掛け合いの中でつかんだ、カオルのあり方、須堂との対照性│アニメ『AIの遺電子』カオル役・高森奈津美さんインタビュー【連載第5回】
7月から放送がスタートしたTVアニメ『AIの遺電子』が、まもなく最終回を迎える。本作はヒト、ヒューマノイド、ロボットたちの物語がオムニバス形式で紡がれ、“AI時代”を生きる私たちに「人間とAIの共存」という大きなテーマを投げかけてきた。ここまで紡がれてきた“糸”が、いよいよ主人公・須堂光の物語へと収束していく――。
アニメイトタイムズでお送りしてきたリレーインタビュー第5回は、須堂の大学時代の友人・カオルを演じる高森奈津美さんが登場。性別を超越した思考を持ち、現状の社会に退屈するカオルをいかに演じようとしたのか。今後、大きなポイントとなる須堂やMICHIとの関係とあわせて、たっぷり伺った。
先生もヒューマノイドなのでは!?
――物語もいよいよ終盤へと突入しましたが、物語を振り返ってみての率直な感想はいかがですか?
高森奈津美さん(以下、高森):ヒトとヒューマノイド、それぞれの立場からさまざまな葛藤や衝突が描かれていて、山田(胡瓜)先生はこんなに素晴らしいお話をよく思いつくなと毎回驚かされています。特にヒューマノイドの感情がきめ細かくて、「先生もヒューマノイドなのでは!?」と思ってしまいました(笑)。それぐらいリアルに感じています。
――ヒトとヒューマノイドの絶妙な違いが面白いですよね。
高森:そうなんです。ヒューマノイドにもできること、できないことがあって、ヒトよりも能力が高そうなのに実はそんなことはなく、むしろヒトに憧れたりもする。まさに第2話のジュンとマサの陸上のお話がそれを象徴していて、ヒューマノイドのジュンのほうが伸び悩んでいるという関係性が新鮮でした。こういうお話って、なんとなく人間のほうが伸び悩み、アンドロイドやロボットに劣等感を抱く……というイメージがあったので。

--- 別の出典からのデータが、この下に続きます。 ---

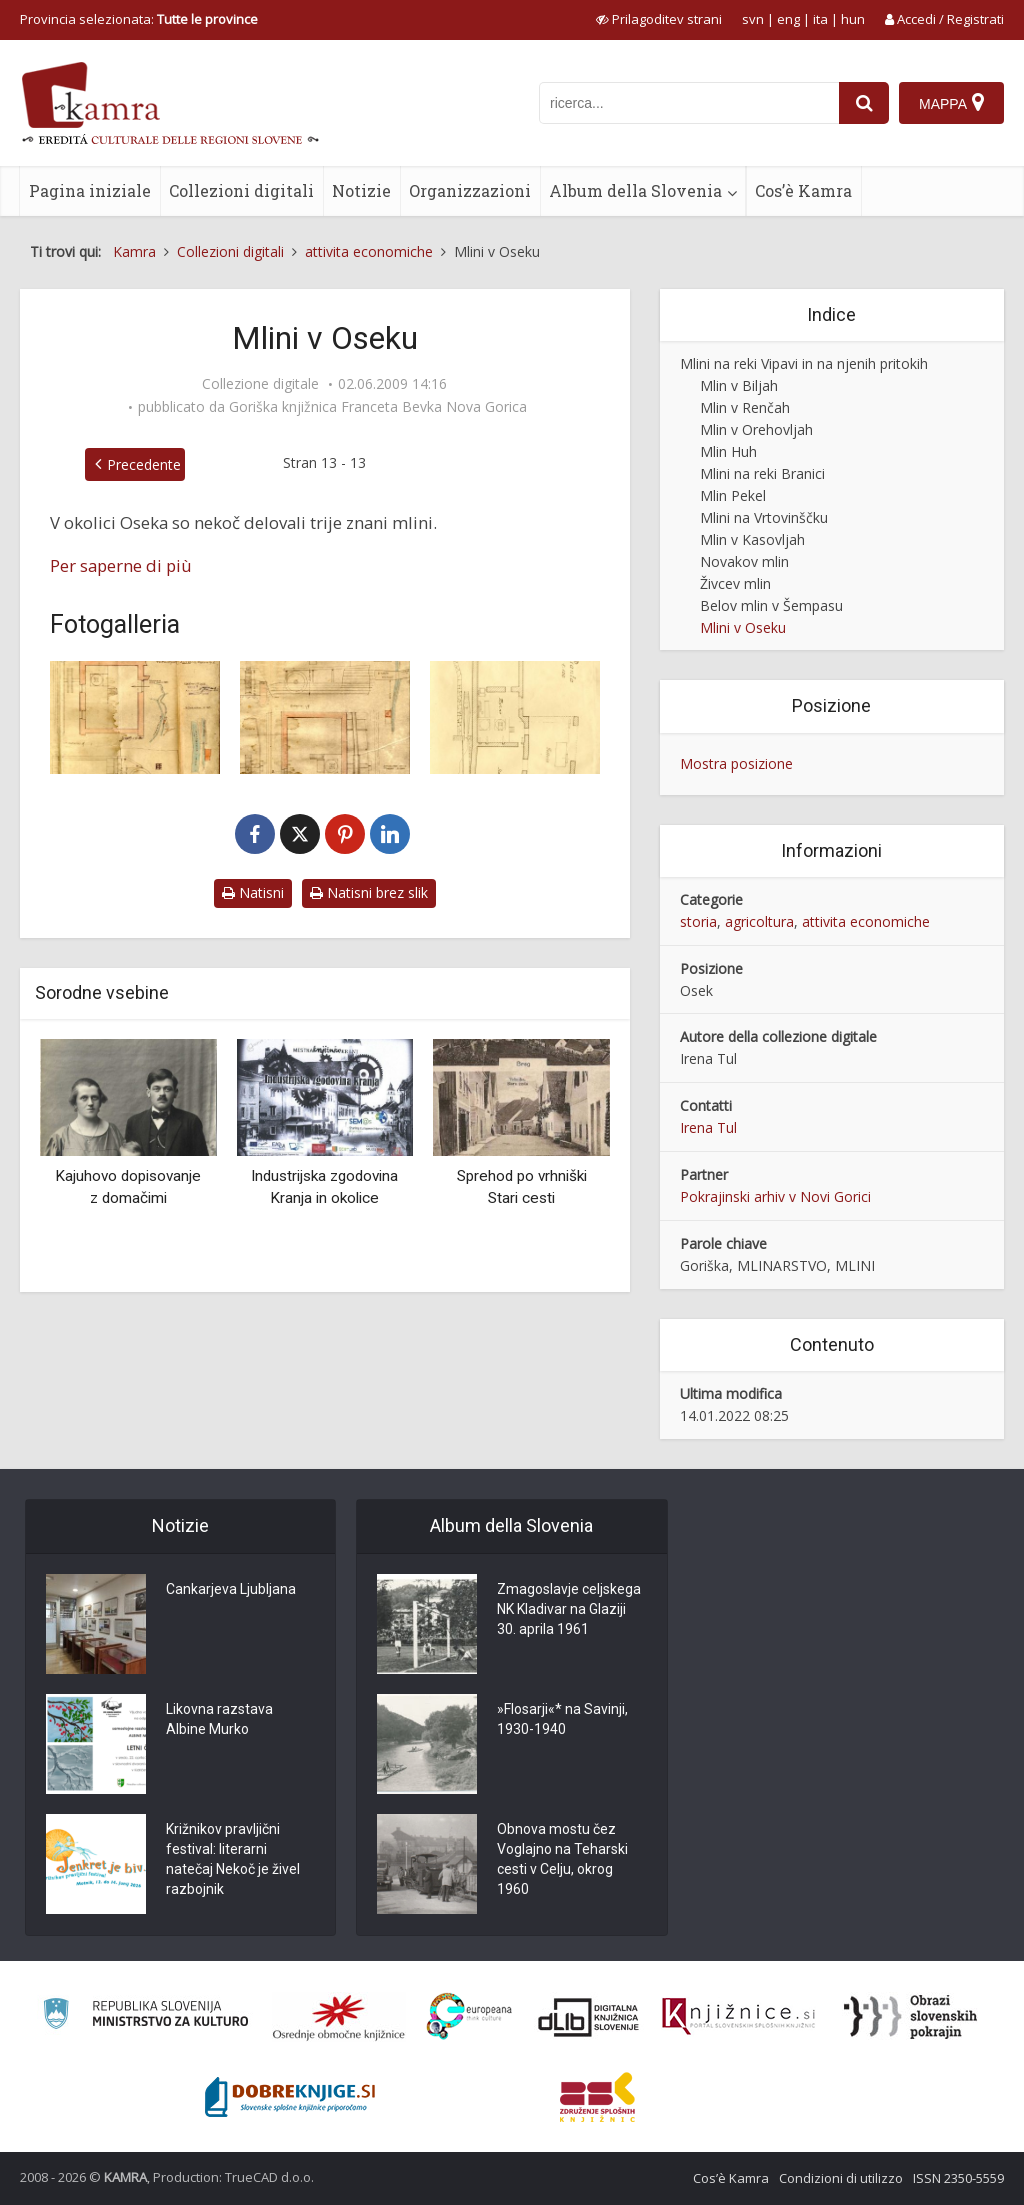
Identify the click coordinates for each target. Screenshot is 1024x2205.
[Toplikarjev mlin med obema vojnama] (135, 717)
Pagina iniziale (90, 190)
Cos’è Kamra (803, 190)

――アンドロイドやロボットには勝てないのか、というお話が定番だったりしますよね。
高森:でも、ヒューマノイドには“仕様”があって筋肉がつきにくいという設定があるんです。だから葛藤が生まれる。本当に細かいところまで考えられているんだなと思いました。
――では、カオルについてはどんな第一印象をお持ちになりましたか?
高森:難しい役どころだなと思いました。最初に置かれていた性は男性だけど、そこには固執していない。でも、女性の体になったからといって精神まで女性になろうとしているわけではない。なかなかとらえどころのないキャラクターだな、と。

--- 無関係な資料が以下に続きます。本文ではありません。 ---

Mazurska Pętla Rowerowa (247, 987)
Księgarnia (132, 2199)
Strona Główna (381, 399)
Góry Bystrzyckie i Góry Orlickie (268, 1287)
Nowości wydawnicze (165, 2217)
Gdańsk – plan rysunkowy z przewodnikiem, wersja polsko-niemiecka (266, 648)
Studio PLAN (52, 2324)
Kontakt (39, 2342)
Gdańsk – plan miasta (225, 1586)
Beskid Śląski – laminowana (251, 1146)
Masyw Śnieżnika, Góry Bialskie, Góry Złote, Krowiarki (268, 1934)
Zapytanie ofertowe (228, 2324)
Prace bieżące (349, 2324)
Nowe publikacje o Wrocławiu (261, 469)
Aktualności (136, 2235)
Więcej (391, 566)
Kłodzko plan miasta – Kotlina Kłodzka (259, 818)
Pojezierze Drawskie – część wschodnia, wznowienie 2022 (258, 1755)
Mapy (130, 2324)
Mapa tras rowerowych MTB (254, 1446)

しかもアニメの初登場は第1話のラスト、思わせぶりなセリフを少し喋るだけなんです。一番緊張する登場の仕方でした。
――そういうものなんですね。
高森:よくある登場の仕方ではあるんですが、パーソナルな部分はまったく出せないけれど、ひと言で次に繋がる新キャラクターとして印象づけないといけないんです。ちょっと震えながらのアフレコになりました(笑)。

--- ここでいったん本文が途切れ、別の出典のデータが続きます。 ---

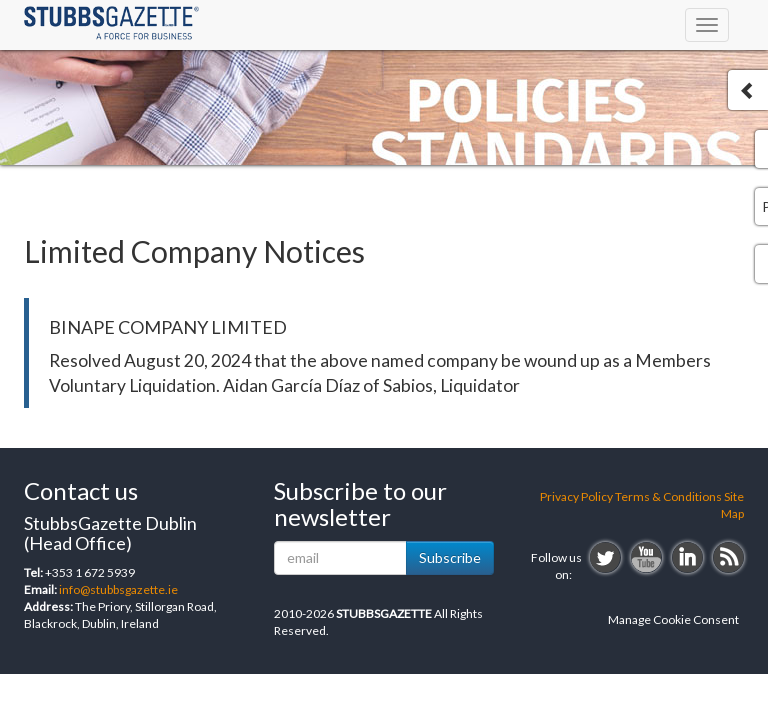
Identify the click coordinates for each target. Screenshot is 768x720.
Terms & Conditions (668, 496)
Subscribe (450, 557)
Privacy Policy (576, 496)
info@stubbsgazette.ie (118, 589)
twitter (605, 557)
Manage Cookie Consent (673, 619)
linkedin (687, 557)
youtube (646, 557)
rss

――カオルは第2話で本格登場し、須堂やリサとの掛け合いもありました。
高森:カオルって意外と自分のことをたくさん喋ってくれるので、掛け合いをするなかでようやくカオルという人物が固まっていきました。カオルに動きがついたのも大きかったです。原作も読ませていただきましたが、表情が変化することでカオルの考え方が把握しやすくなって、カオルは本当に冷めた目でこの世界を見ているんだと理解できました。
――子どもにボールを返すシーンですね。
高森:友達や親との微笑ましい光景を見て「なんてつまらない景色」と言うんです。カオルの考え方、あり方がつまっているセリフですよね。
――音響監督と何か話し合われたことはありますか?
高森:大塚(剛央/須堂光役)さんと掛け合ったときに、音響監督さんから「もっと感情を出してお芝居をしてください」とディレクションをいただきました。自分一人でカオルについて考えていたときは、あまり体温の感じられないヒューマノイドで、どちらかというと淡々とした喋り方なのかなと思ったんです。でも、そうじゃないんですよね。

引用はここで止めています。